Astakomakaronada - 35th place

Astakomakaronada

“The main element in this exquisite Greek dish is lobster meat that is coupled with a flavorful tomato-based sauce and served over pasta. The dish is typically prepared with spaghetti, while the sauce is usually enriched with wine and various herbs and spices.

"Lobster meat is traditionally served in shells, and the whole dish is generously garnished with parsley. Though it can be found in other Greek regions, astakomakaronada is mainly associated with the island of Skyros."

Pastitsio - 20th place

Pastitsio

"Although the Greeks did not invent pasta, they have been consuming similar foods since ancient times. Actually, some terms we usually associate with Italian food like lasagna and macaroni are thought by some to be of Greek origin.

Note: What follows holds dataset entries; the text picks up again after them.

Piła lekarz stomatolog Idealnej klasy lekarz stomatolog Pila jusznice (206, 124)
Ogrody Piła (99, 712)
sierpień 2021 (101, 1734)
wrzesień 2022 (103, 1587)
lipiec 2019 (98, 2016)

"However, this dish takes its name from the Italian pasticcio, a large family of pies featuring pasta and ragú. Pastitsio is to Greeks what lasagne are to the Italians and what mac and cheese is to Americans - intensely aromatic, rich and gooey layers of tubular pasta in a hearty sauce consisting of tomatoes and ground lamb meat, topped with béchamel sauce and, ideally, sprinkled with grated kefalotyri or kasseri cheese."

Giouvetsi - 7th place

giouvetsi

"This classic Greek casserole consists of a combination of pasta and tomato-braised meat that is prepared as a one-pot oven dish. Although veal is the traditional choice, various types of meat may be employed, while the rich tomato sauce is usually seasoned with cinnamon, allspice, red wine, cloves, and bay leaves.

"Tradition suggests using two types of pasta, the small-sized orzo or the square-shaped hilopites, and topping the casserole with a layer of grated cheese. Giouvetsi, named after Turkish earthenware, is a common meal served on large family gatherings and various festive occasions."


The top five on the list are the classic lasagna, the tagliatelle with Bolognese ragù, and the famous carbonara, while the Pappardelle al cinghiale dish is in first place.

pappardelle ragù di cinghiale

Pappardelle is a famous Tuscan pasta variety. When paired with ragù di cinghiale (from wild boar), they become one of the region's best culinary experiences.

"Pappardelle is a famous Tuscan pasta variety. When paired with ragù di cinghiale (made with wild boar), they become one of the region's best gastronomic experiences. Unlike classic ragù, the one prepared with wild boar has an intense, much stronger flavor achieved by long, slow simmering in a rich sauce of tomatoes and red wine.

"The tender meat paired with fresh egg pasta is a combination full of flavors and tradition in every single bite - rich and delicious, topped with a generous amount of chopped fresh parsley and a sprinkle of Parmigiano, pappardelle al ragù di cinghiale make a perfect, comforting winter dish, especially when paired with a glass of Tuscan red wine."